[Required work]
1 – In the passage on discrimination in healthcare, write out everything from "This is the" down to "say the researchers.", substituting "desk review" for "literature study".
2 – Pick up the passage on discrimination in healthcare and sports after its final sentence and write what follows.

This is the conclusion of researchers from the Verwey-Jonker Institute and Movisie after a literature study commissioned by the Ministry of VWS into discrimination in healthcare (curative care, long-term care, social support and client support) and in sports. More research is therefore needed, say the researchers.

Knowledge fragmented

According to the researchers, there is a lack of concrete figures about how often discrimination occurs, in what form and on what grounds, in almost all domains of healthcare. This applies in particular to discrimination experienced by patients. Figures are known about discrimination experienced by professionals, but they do not indicate the grounds for discrimination. The researchers also note that knowledge about discrimination is often fragmented and not always clearly visible, which hinders effective combating. This is because discrimination and racism are often not mentioned by name, but are referred to with terms such as ‘inclusion’ and ‘positive culture’.

The researchers also note that there are major differences in which grounds for discrimination have been investigated and which have not. For example, discrimination on the grounds of disability, religion, sex and gender are the least investigated. Research that has been done usually deals with discrimination on the basis of origin or sexual preference. Often the research is not about discrimination, but about whether the care is appropriate for these patients.

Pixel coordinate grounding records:
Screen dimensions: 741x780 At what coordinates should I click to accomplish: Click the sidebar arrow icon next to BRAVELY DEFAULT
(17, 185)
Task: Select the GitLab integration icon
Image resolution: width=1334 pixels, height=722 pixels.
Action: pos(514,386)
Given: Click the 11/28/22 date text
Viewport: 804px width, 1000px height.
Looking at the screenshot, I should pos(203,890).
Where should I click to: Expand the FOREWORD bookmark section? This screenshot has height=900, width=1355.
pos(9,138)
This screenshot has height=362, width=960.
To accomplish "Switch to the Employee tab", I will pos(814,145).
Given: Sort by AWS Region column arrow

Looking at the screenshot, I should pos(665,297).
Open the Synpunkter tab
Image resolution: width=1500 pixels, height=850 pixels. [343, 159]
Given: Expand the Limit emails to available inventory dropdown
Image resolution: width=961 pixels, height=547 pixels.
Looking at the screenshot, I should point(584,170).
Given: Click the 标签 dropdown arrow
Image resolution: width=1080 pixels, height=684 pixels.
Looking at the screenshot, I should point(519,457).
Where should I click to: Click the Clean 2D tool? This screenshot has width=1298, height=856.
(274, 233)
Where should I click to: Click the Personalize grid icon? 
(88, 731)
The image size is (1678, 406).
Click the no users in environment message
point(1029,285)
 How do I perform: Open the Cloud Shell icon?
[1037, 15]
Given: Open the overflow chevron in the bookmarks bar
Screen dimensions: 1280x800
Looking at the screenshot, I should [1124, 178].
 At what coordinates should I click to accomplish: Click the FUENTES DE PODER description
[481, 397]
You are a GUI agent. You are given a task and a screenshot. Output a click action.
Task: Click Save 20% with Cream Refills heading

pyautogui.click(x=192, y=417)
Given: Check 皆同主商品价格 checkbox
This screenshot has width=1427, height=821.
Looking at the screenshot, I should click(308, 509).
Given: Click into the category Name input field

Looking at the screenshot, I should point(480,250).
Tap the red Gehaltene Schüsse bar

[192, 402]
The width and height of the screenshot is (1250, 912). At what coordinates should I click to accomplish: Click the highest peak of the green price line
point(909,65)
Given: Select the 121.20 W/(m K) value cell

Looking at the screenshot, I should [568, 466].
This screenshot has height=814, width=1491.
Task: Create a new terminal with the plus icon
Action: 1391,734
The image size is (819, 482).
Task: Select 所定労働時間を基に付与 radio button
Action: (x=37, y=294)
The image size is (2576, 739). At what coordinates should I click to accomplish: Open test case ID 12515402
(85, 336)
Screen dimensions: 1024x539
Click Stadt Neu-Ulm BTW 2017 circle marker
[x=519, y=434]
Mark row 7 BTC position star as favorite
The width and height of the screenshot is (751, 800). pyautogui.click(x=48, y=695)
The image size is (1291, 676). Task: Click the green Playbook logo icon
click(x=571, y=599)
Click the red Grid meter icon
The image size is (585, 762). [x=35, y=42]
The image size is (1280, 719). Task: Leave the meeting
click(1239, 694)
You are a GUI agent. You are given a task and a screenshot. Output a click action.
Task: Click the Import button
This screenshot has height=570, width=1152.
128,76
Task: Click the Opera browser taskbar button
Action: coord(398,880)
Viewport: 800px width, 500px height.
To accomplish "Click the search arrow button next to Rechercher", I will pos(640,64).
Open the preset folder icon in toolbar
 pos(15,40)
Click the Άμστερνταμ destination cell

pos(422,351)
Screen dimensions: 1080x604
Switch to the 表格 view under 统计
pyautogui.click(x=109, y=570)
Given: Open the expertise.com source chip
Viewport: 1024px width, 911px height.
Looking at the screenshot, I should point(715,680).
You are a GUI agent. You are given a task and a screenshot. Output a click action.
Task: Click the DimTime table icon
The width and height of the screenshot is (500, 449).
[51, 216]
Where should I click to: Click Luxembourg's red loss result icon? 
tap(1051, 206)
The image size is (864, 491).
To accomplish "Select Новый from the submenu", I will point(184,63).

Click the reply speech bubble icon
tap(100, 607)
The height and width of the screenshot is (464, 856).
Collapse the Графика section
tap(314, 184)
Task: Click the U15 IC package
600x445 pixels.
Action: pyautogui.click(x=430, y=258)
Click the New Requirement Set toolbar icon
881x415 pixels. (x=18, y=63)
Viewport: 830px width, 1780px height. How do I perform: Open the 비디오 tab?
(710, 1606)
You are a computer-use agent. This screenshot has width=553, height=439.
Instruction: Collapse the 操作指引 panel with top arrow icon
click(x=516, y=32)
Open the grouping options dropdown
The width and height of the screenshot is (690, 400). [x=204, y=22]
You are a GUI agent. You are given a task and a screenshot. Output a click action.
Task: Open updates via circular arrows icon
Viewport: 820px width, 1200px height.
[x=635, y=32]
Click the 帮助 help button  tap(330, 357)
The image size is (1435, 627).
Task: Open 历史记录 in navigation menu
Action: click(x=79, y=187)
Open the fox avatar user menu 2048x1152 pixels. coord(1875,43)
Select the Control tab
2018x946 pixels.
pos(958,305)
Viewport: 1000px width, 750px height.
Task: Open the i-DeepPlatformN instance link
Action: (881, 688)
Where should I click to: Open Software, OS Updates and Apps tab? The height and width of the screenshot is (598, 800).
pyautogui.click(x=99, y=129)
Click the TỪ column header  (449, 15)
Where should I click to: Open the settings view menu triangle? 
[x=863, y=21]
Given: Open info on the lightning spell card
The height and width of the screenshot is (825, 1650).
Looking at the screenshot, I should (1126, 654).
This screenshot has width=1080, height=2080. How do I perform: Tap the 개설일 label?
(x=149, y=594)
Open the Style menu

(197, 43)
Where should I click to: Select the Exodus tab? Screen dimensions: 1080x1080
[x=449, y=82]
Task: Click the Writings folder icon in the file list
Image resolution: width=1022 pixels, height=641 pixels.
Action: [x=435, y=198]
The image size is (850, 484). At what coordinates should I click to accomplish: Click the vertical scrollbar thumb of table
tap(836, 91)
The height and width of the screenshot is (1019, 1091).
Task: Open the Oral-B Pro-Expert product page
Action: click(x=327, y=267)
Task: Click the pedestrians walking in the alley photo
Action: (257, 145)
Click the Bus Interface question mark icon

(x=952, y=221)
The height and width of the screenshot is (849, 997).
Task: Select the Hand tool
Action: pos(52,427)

[Answers provided]
1 –
This is the conclusion of researchers from the Verwey-Jonker Institute and Movisie after a desk review commissioned by the Ministry of VWS into discrimination in healthcare (curative care, long-term care, social support and client support) and in sports. More research is therefore needed, say the researchers.

2 –
Equal opportunities

There is also little insight into the prevalence of patients who refuse healthcare professionals, discrimination between patients, discrimination at the institutional level and how healthcare institutions deal with discrimination. It should also be investigated to what extent healthcare professionals themselves suffer from (unconscious) prejudices and stereotypes and to what extent this influences healthcare.

Minister Conny Helder of Long-term Care and Sport will respond substantively to the results of the study before the summer, she says in a letter to the House of Representatives. She says it is important that the government and the healthcare sector are committed to promoting equal opportunities and combating discrimination.